Es keimt ein böser Verdacht: Vielleicht sind pluralistische Gesellschaften nur eingeschränkt integrationsfähig – eben weil sie pluralistisch sind. Und umgekehrt: Womöglich sind homogene, traditionsorientierte Gesellschaften viel integrationsfähiger, eben weil sie klare Richtlinien bieten und klare Orientierung – zumal für Menschen, die aus traditionsverwurzelten Gemeinschaften stammen.
Hinzu kommt: Was bitteschön haben wir diesen Menschen eigentlich zu bieten? Freiheit, Toleranz, Offenheit? Klingt gut. Doch das sind Meta-Werte. Im praktischen Alltag ist das schwammig und seltsam inhaltsleer. Was aber bleibt darüber hinaus? Auf die Gefahr hin, kulturpessimistisch zu klingen: Es bleibt nichts. Die Ideologie der Offenheit ist uns zur Kulturprothese geworden.
Integration ohne Kultur geht nicht
Man zappe sich an einem beliebigen Tag durch das deutsche Fernsehprogramm, noch immer ein guter Spiegel dieses Landes. Wem, so muss man ketzerisch fragen, will man eigentlich zumuten, in diese Gesellschaft integriert zu werden?
Kulturelle Integration setzt Kultur voraus – bei den Aufnehmenden. Aber welche Kultur haben wir unseren neuen Mitbürgern anzubieten? Kuppelshows? Dschungel-Camps? Sex-Talk in der Endlosschleife? Man kann jeden Einwanderer verstehen, der sich angewidert abwendet und den Eindruck hat, in eine Schwundstufe menschlichen Miteinanders geraten zu sein, die das Label „Pluralismus“ als Feigenblatt vor die eigene Sinnleere hält.
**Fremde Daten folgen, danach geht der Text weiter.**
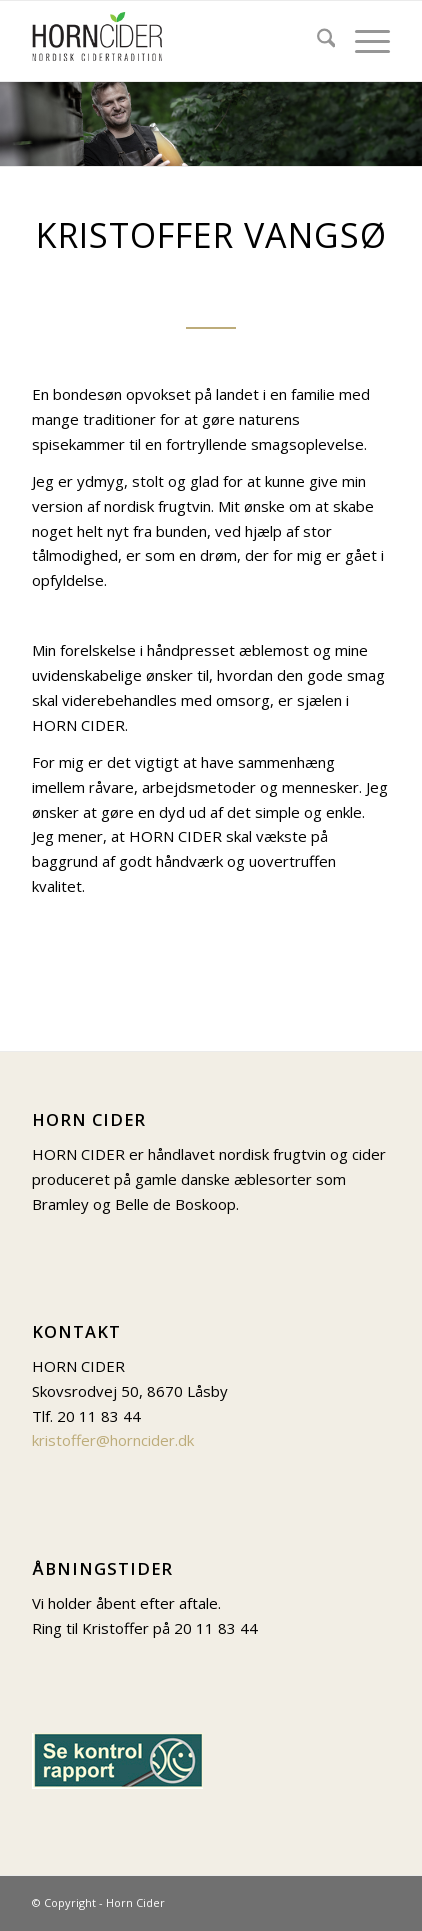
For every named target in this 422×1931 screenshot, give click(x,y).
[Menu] (362, 41)
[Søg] (316, 41)
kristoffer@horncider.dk (113, 1440)
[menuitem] (316, 41)
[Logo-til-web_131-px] (175, 41)
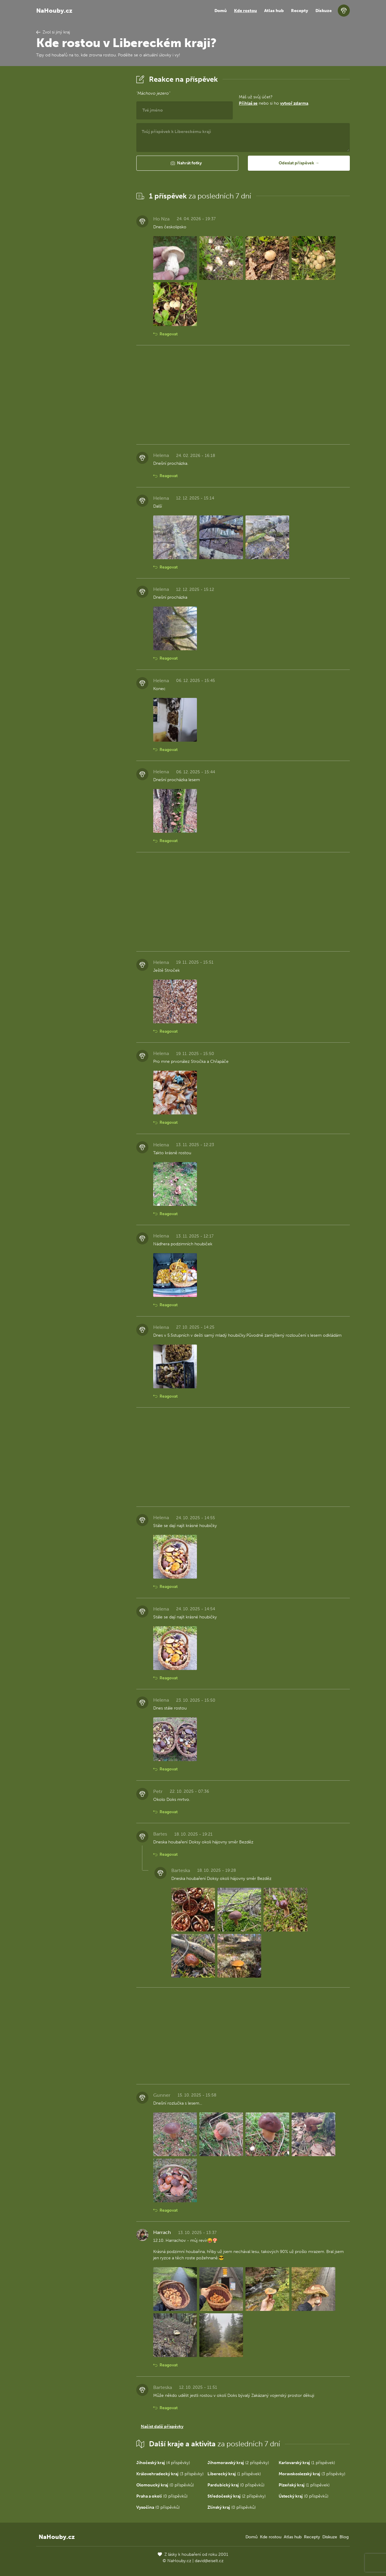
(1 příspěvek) (307, 2462)
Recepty (299, 10)
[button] (187, 163)
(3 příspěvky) (170, 2473)
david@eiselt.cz (209, 2560)
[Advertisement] (81, 163)
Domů (220, 10)
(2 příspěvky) (238, 2462)
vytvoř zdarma (294, 103)
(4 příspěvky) (163, 2462)
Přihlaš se (248, 103)
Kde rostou (245, 10)
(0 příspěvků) (165, 2485)
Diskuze (323, 10)
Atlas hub (274, 10)
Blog (344, 2537)
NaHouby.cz (54, 10)
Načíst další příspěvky (162, 2426)
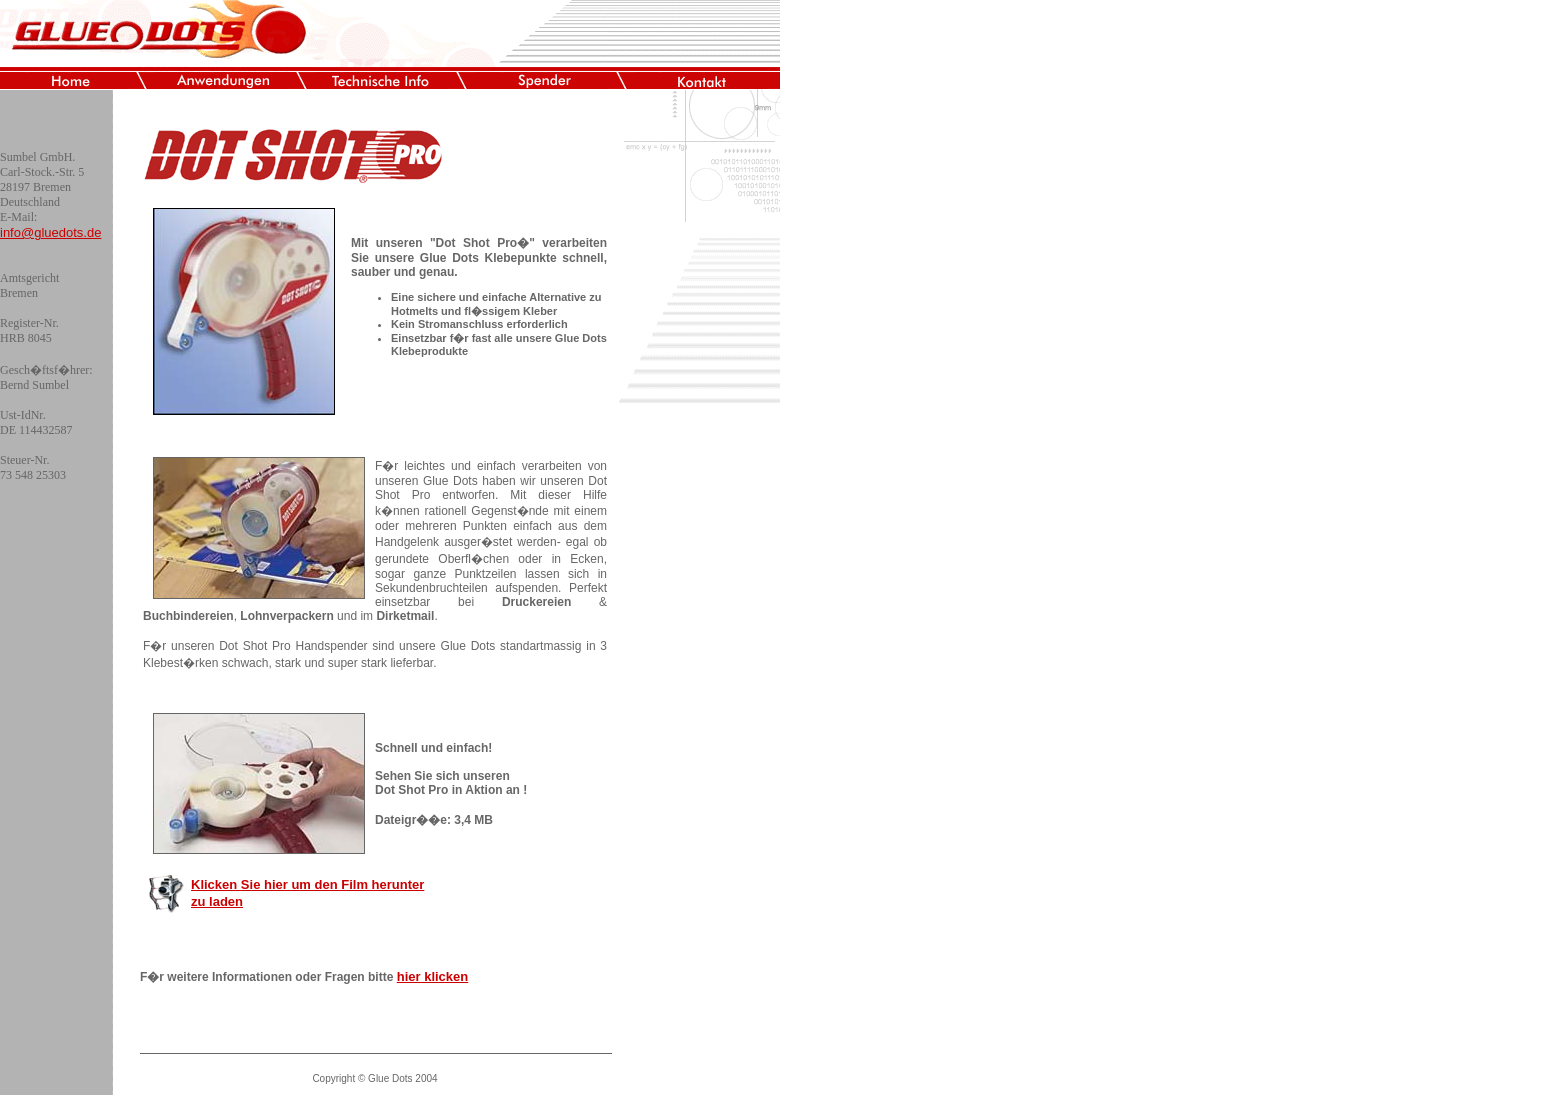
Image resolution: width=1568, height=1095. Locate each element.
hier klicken (433, 976)
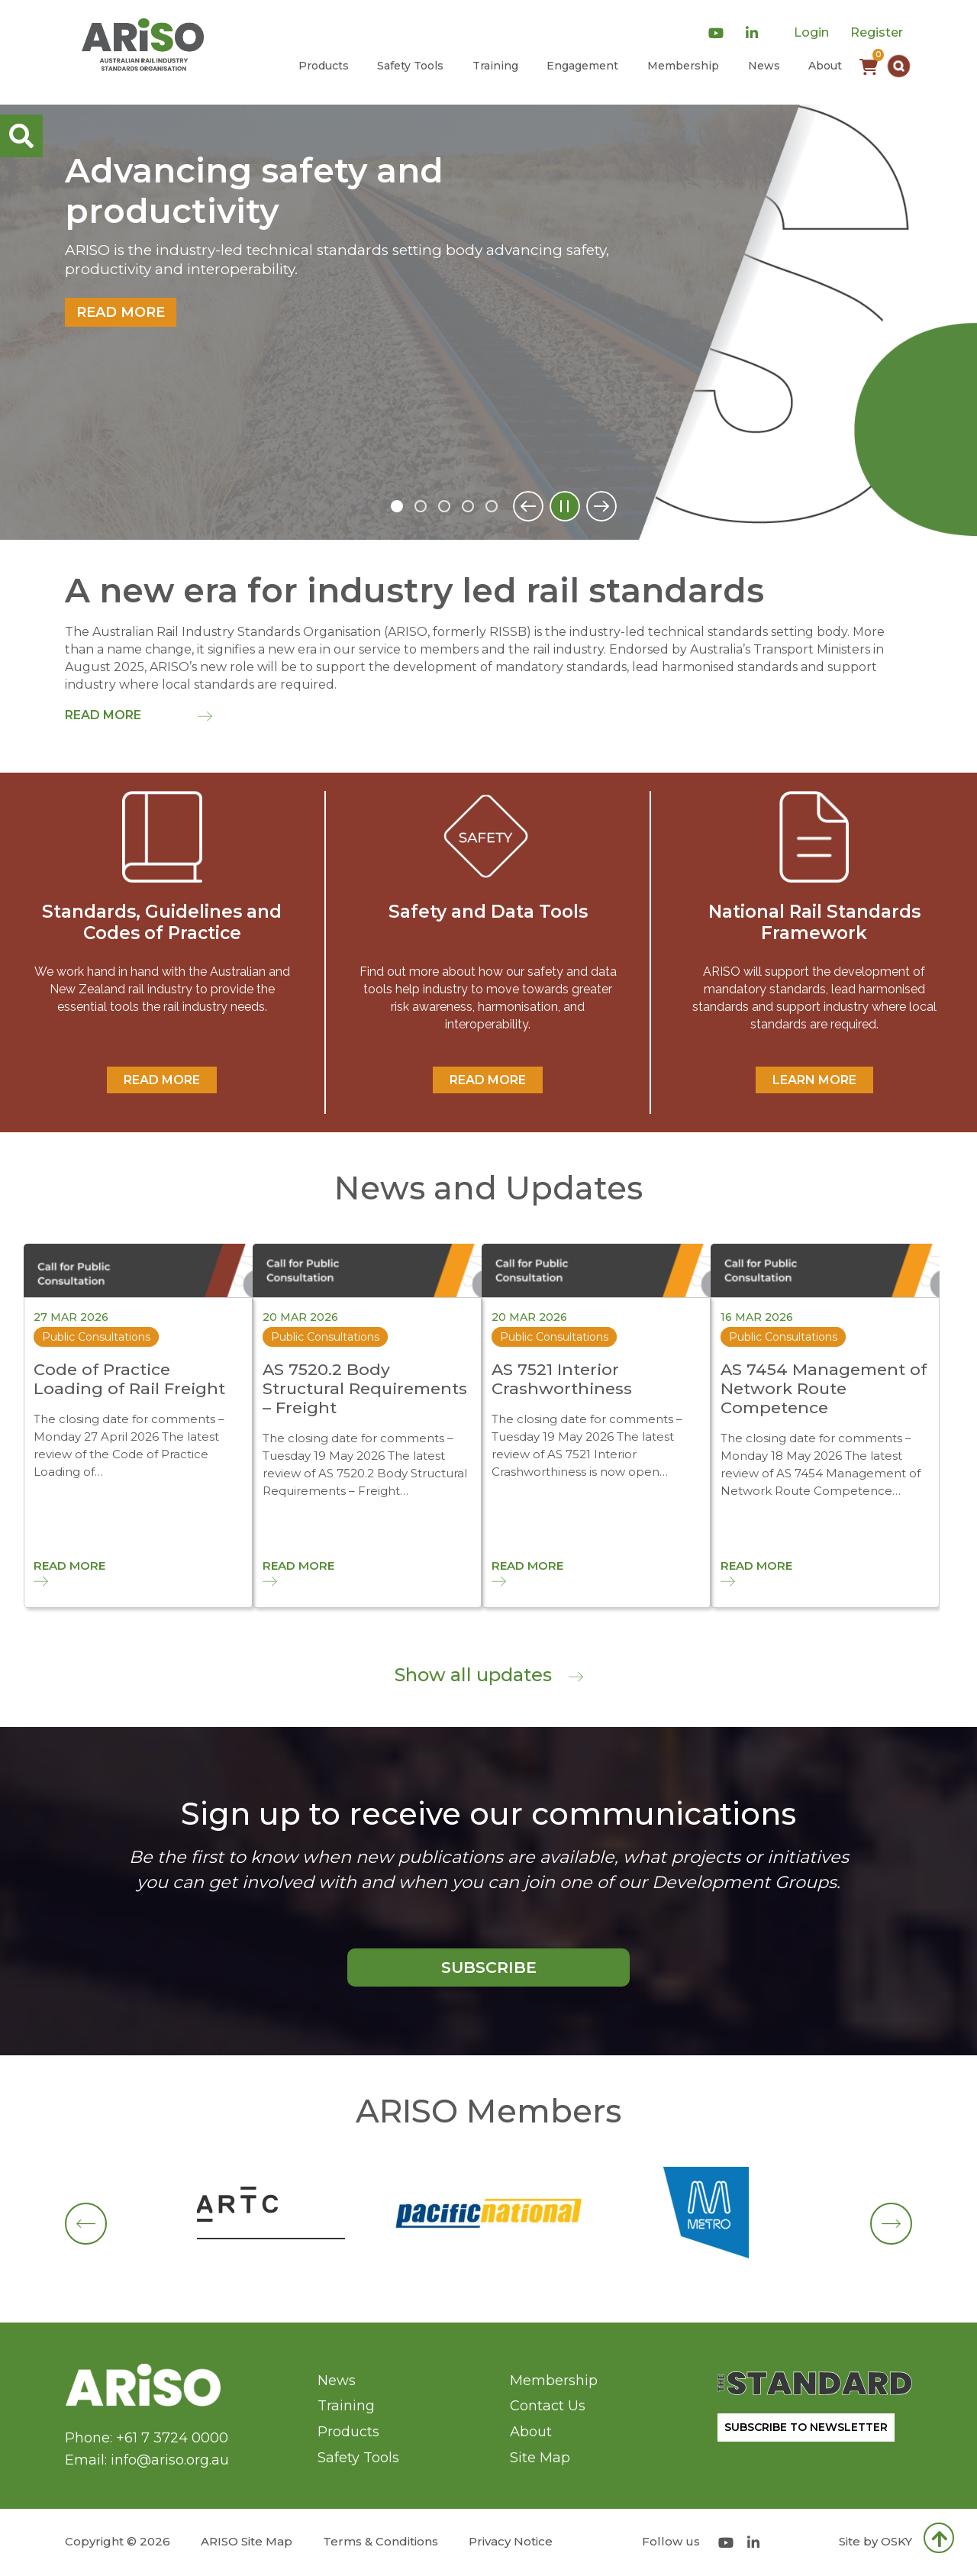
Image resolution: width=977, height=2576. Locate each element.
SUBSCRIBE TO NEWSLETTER (806, 2427)
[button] (898, 66)
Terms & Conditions (380, 2541)
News (764, 66)
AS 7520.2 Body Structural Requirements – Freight (365, 1388)
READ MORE (162, 1080)
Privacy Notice (511, 2541)
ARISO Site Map (246, 2541)
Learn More (814, 1080)
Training (495, 66)
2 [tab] (420, 506)
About (825, 66)
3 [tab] (444, 506)
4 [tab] (468, 506)
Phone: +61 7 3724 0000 (146, 2437)
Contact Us (547, 2405)
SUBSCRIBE (489, 1967)
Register (876, 32)
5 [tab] (491, 506)
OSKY (896, 2541)
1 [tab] (397, 506)
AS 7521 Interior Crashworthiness (562, 1379)
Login (811, 32)
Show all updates (489, 1675)
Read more (120, 312)
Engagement (582, 66)
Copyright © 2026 (117, 2541)
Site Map (540, 2457)
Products (323, 66)
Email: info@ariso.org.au (147, 2460)
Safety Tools (410, 66)
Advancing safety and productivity (254, 190)
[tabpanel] (488, 322)
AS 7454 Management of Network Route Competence (824, 1388)
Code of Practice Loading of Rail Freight (129, 1379)
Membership (683, 66)
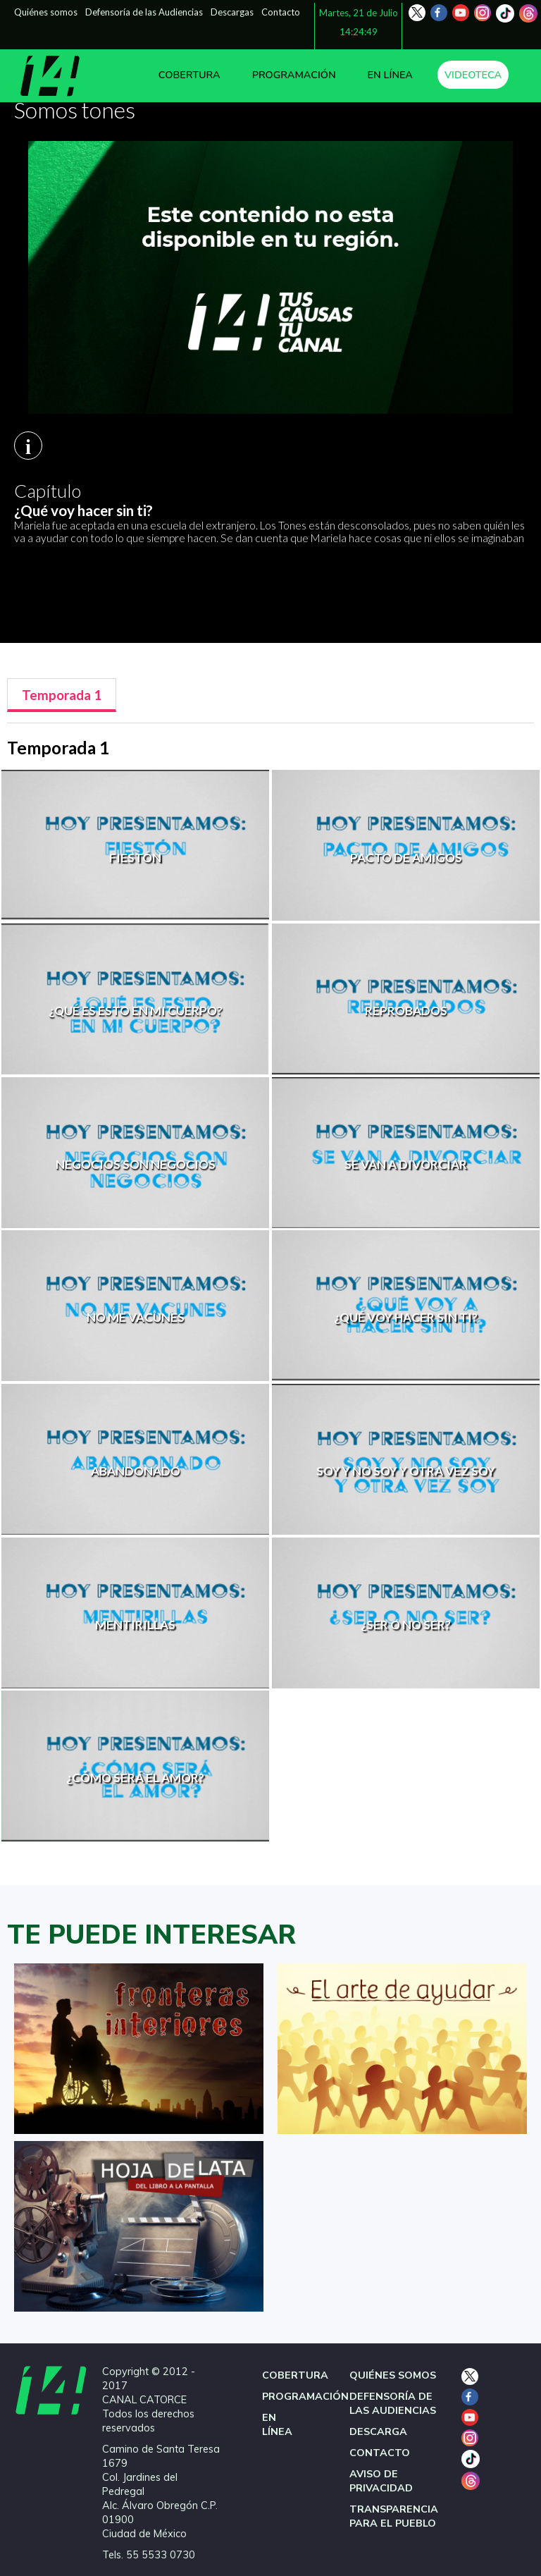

Wie integrationsfähig Einwanderer sind, sei einmal dahin gestellt. Eines muss man ihnen aber zugute halten: Sie kommen immerhin aus Gesellschaften, denen man noch so etwas wie Kultur attestieren kann. Anders bei uns. Hierzulande überwiegt das Plumpe, Laute und Vulgäre – im Alltag auf der Straße, im Miteinander, im Fernsehen, vom so genannten „Kulturbetrieb“ ganz zu schweigen. Kultur? Das hatten wir einmal. Sie ist Anfang des 20. Jahrhunderts untergegangen.
Wir haben uns verloren
Integration in eine Kultur kann es nur dort geben, wo es ein verbindliches kulturelles Angebot gibt. Postmoderne pluralistische Gesellschaften als besonders integrationsfähig darzustellen, ist daher Augenwischerei. Sie können Einwanderern per definitionem nichts anderes bieten, als Nischen, also die Etablierung weiterer Sub- und Parallelgesellschaften.
Alternativen hierzu? Kaum. Denn wie soll eine Gesellschaft, die sich selbst verloren hat, fremden Menschen Halt und Orientierung geben?